# The task
Please copy the entries below with "particular" swapped for "specific" and everything else unchanged.

# Data supplied
________________________________________
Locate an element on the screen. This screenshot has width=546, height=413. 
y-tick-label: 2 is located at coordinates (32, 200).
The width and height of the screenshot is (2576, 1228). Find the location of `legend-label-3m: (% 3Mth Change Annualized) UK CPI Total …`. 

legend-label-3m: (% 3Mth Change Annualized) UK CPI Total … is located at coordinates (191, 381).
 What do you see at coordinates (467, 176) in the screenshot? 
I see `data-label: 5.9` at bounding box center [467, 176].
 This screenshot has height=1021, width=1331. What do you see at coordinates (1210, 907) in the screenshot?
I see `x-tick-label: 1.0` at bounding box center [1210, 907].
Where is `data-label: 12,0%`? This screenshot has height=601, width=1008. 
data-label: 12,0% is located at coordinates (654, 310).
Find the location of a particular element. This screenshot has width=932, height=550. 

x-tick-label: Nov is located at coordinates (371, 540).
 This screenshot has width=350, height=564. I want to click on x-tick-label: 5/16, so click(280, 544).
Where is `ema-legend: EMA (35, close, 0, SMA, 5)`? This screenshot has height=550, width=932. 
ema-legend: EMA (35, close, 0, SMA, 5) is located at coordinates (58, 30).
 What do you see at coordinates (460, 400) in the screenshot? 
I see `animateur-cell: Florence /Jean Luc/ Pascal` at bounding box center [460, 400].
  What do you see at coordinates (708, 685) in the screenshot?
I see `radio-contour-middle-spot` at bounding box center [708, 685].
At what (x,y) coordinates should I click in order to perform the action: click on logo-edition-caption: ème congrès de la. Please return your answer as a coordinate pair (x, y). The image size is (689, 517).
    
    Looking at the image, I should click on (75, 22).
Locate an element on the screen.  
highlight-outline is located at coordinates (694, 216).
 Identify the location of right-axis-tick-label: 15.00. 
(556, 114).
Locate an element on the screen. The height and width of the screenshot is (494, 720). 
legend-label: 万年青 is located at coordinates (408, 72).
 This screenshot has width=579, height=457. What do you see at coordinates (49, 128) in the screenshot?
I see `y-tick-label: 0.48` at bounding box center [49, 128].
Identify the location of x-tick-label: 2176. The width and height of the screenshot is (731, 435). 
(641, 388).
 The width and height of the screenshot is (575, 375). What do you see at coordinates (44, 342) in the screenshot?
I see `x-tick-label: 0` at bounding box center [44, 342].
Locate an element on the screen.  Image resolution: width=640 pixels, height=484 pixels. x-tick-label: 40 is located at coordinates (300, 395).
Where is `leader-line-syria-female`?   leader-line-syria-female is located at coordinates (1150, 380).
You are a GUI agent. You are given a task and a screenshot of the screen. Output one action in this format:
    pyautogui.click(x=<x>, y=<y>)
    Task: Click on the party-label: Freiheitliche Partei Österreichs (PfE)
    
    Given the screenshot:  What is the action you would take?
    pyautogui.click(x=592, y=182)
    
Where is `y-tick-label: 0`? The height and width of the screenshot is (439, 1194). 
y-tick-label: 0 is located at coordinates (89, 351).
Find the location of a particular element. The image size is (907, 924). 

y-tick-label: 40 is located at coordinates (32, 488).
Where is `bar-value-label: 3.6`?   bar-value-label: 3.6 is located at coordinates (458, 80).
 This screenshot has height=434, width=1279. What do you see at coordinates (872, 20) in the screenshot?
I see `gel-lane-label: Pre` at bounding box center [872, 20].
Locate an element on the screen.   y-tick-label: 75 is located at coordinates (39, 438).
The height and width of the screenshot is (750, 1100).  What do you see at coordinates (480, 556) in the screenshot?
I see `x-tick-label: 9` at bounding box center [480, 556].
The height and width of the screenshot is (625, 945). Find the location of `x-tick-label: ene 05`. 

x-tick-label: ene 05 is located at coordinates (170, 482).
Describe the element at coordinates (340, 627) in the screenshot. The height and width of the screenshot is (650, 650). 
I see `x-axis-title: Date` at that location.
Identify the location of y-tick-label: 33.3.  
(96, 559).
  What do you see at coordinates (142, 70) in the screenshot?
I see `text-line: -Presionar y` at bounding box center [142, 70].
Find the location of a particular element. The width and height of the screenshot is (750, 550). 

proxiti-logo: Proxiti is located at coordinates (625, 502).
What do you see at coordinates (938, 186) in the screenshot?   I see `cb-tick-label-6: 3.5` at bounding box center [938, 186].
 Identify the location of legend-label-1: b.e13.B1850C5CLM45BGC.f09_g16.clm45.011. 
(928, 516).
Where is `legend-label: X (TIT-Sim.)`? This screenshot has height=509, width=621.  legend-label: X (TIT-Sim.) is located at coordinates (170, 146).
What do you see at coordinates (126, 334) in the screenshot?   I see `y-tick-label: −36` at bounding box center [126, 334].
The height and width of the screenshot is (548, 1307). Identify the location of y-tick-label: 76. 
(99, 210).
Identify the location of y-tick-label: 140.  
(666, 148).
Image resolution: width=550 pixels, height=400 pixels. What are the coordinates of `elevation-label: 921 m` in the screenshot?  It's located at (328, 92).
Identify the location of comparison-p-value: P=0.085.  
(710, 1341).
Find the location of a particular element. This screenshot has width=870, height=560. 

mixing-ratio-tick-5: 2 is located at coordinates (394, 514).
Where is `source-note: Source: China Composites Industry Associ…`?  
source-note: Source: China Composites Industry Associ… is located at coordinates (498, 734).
________________________________________
# Written solution
Locate an element on the screen. This screenshot has width=546, height=413. 
y-tick-label: 2 is located at coordinates (32, 200).
The width and height of the screenshot is (2576, 1228). Find the location of `legend-label-3m: (% 3Mth Change Annualized) UK CPI Total …`. 

legend-label-3m: (% 3Mth Change Annualized) UK CPI Total … is located at coordinates (191, 381).
 What do you see at coordinates (467, 176) in the screenshot? 
I see `data-label: 5.9` at bounding box center [467, 176].
 This screenshot has height=1021, width=1331. What do you see at coordinates (1210, 907) in the screenshot?
I see `x-tick-label: 1.0` at bounding box center [1210, 907].
Where is `data-label: 12,0%`? This screenshot has height=601, width=1008. 
data-label: 12,0% is located at coordinates (654, 310).
Find the location of a specific element. This screenshot has width=932, height=550. 

x-tick-label: Nov is located at coordinates (371, 540).
 This screenshot has width=350, height=564. I want to click on x-tick-label: 5/16, so click(280, 544).
Where is `ema-legend: EMA (35, close, 0, SMA, 5)`? This screenshot has height=550, width=932. 
ema-legend: EMA (35, close, 0, SMA, 5) is located at coordinates (58, 30).
 What do you see at coordinates (460, 400) in the screenshot? 
I see `animateur-cell: Florence /Jean Luc/ Pascal` at bounding box center [460, 400].
  What do you see at coordinates (708, 685) in the screenshot?
I see `radio-contour-middle-spot` at bounding box center [708, 685].
At what (x,y) coordinates should I click in order to perform the action: click on logo-edition-caption: ème congrès de la. Please return your answer as a coordinate pair (x, y). The image size is (689, 517).
    
    Looking at the image, I should click on (75, 22).
Locate an element on the screen.  
highlight-outline is located at coordinates (694, 216).
 Identify the location of right-axis-tick-label: 15.00. 
(556, 114).
Locate an element on the screen. The height and width of the screenshot is (494, 720). 
legend-label: 万年青 is located at coordinates (408, 72).
 This screenshot has width=579, height=457. What do you see at coordinates (49, 128) in the screenshot?
I see `y-tick-label: 0.48` at bounding box center [49, 128].
Identify the location of x-tick-label: 2176. The width and height of the screenshot is (731, 435). 
(641, 388).
 The width and height of the screenshot is (575, 375). What do you see at coordinates (44, 342) in the screenshot?
I see `x-tick-label: 0` at bounding box center [44, 342].
Locate an element on the screen.  Image resolution: width=640 pixels, height=484 pixels. x-tick-label: 40 is located at coordinates (300, 395).
Where is `leader-line-syria-female`?   leader-line-syria-female is located at coordinates (1150, 380).
You are a GUI agent. You are given a task and a screenshot of the screen. Output one action in this format:
    pyautogui.click(x=<x>, y=<y>)
    Task: Click on the party-label: Freiheitliche Partei Österreichs (PfE)
    
    Given the screenshot:  What is the action you would take?
    pyautogui.click(x=592, y=182)
    
Where is `y-tick-label: 0`? The height and width of the screenshot is (439, 1194). 
y-tick-label: 0 is located at coordinates (89, 351).
Find the location of a specific element. The image size is (907, 924). 

y-tick-label: 40 is located at coordinates (32, 488).
Where is `bar-value-label: 3.6`?   bar-value-label: 3.6 is located at coordinates (458, 80).
 This screenshot has height=434, width=1279. What do you see at coordinates (872, 20) in the screenshot?
I see `gel-lane-label: Pre` at bounding box center [872, 20].
Locate an element on the screen.   y-tick-label: 75 is located at coordinates (39, 438).
The height and width of the screenshot is (750, 1100).  What do you see at coordinates (480, 556) in the screenshot?
I see `x-tick-label: 9` at bounding box center [480, 556].
The height and width of the screenshot is (625, 945). Find the location of `x-tick-label: ene 05`. 

x-tick-label: ene 05 is located at coordinates (170, 482).
Describe the element at coordinates (340, 627) in the screenshot. The height and width of the screenshot is (650, 650). 
I see `x-axis-title: Date` at that location.
Identify the location of y-tick-label: 33.3.  
(96, 559).
  What do you see at coordinates (142, 70) in the screenshot?
I see `text-line: -Presionar y` at bounding box center [142, 70].
Find the location of a specific element. The width and height of the screenshot is (750, 550). 

proxiti-logo: Proxiti is located at coordinates (625, 502).
What do you see at coordinates (938, 186) in the screenshot?   I see `cb-tick-label-6: 3.5` at bounding box center [938, 186].
 Identify the location of legend-label-1: b.e13.B1850C5CLM45BGC.f09_g16.clm45.011. 
(928, 516).
Where is `legend-label: X (TIT-Sim.)`? This screenshot has height=509, width=621.  legend-label: X (TIT-Sim.) is located at coordinates (170, 146).
What do you see at coordinates (126, 334) in the screenshot?   I see `y-tick-label: −36` at bounding box center [126, 334].
The height and width of the screenshot is (548, 1307). Identify the location of y-tick-label: 76. 
(99, 210).
Identify the location of y-tick-label: 140.  
(666, 148).
Image resolution: width=550 pixels, height=400 pixels. What are the coordinates of `elevation-label: 921 m` in the screenshot?  It's located at (328, 92).
Identify the location of comparison-p-value: P=0.085.  
(710, 1341).
Find the location of a specific element. This screenshot has width=870, height=560. 

mixing-ratio-tick-5: 2 is located at coordinates (394, 514).
Where is `source-note: Source: China Composites Industry Associ…`?  
source-note: Source: China Composites Industry Associ… is located at coordinates (498, 734).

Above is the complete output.